Preah Khe is one of the communes in Kampong Speu province that has successfully implemented its lavatory programme, ensuring that 100 per cent of households there have a toilet with no one suffering the inconvenience of defecating in an open area as was too often the case prior to a modernisation campaign undertaken by the local authorities.

Having achieved this fundamental improvement to their community and thereby raising their collective standard of living, the residents of the commune – located in Baset district about 100km from Phnom Penh – are now joining together in a new modernising campaign that aims to create a “Smoke Free Village” by reducing the use of traditional cooking stoves.
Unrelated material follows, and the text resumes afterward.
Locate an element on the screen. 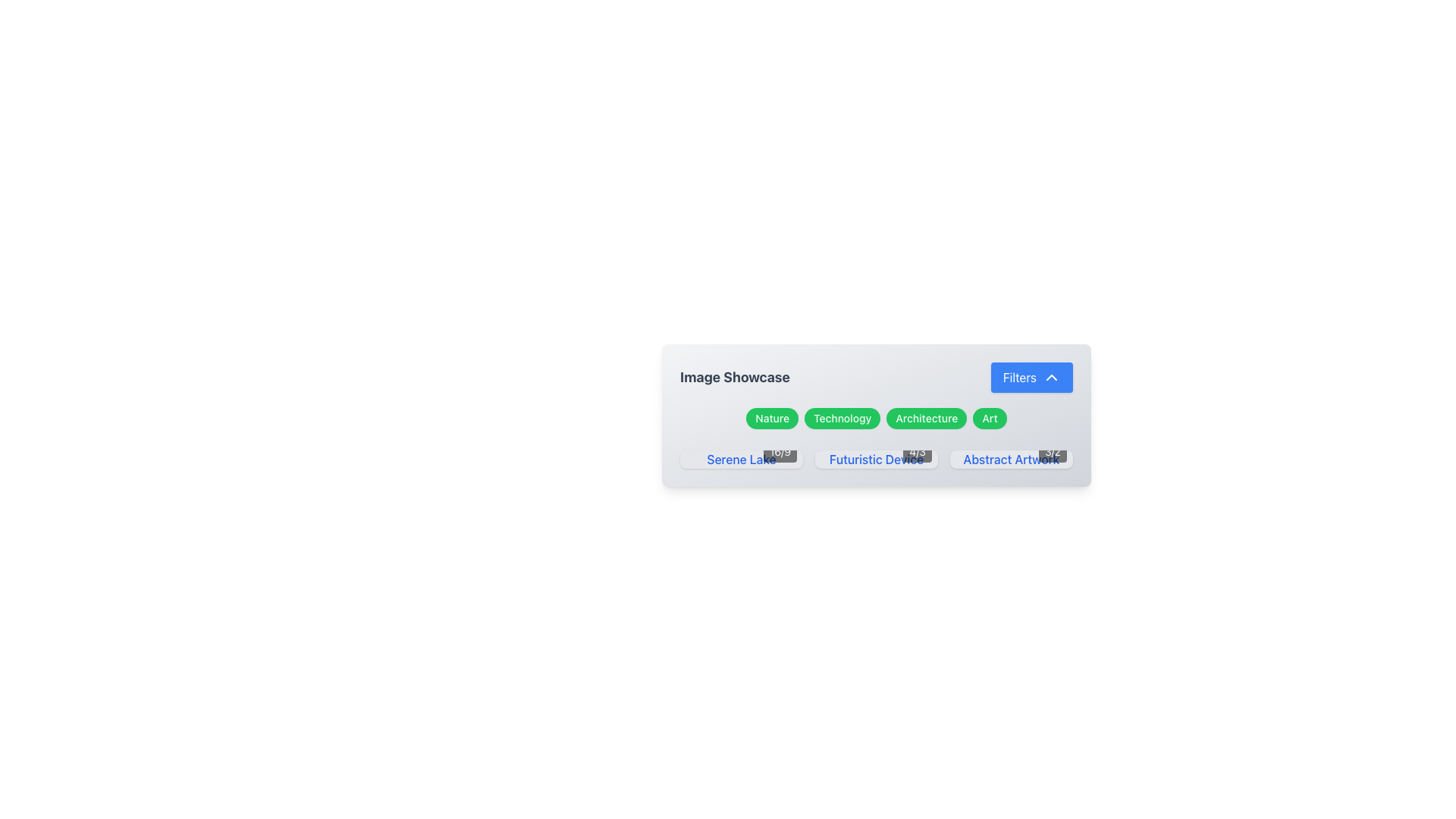 The width and height of the screenshot is (1456, 819). the blue rectangular button labeled 'Filters' located on the right side of the header row titled 'Image Showcase' for accessibility navigation is located at coordinates (1031, 376).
Stoves that burn wood create a great deal of smoke that negatively affects the environment of the village and the health of the villagers.

By joining the “Smoke Free Village” campaign, villagers have committed to changing their behaviours in four big ways to make their villages more closely resemble a model village for the entire country, thereby reducing emissions that contribute to climate change as just one of the campaign’s many benefits.

The four behaviours that people have committed to changing are – keep children away from smoke, cook only in a well-ventilated kitchen, always use well-dried firewood and always use a smoke-free cooking stove.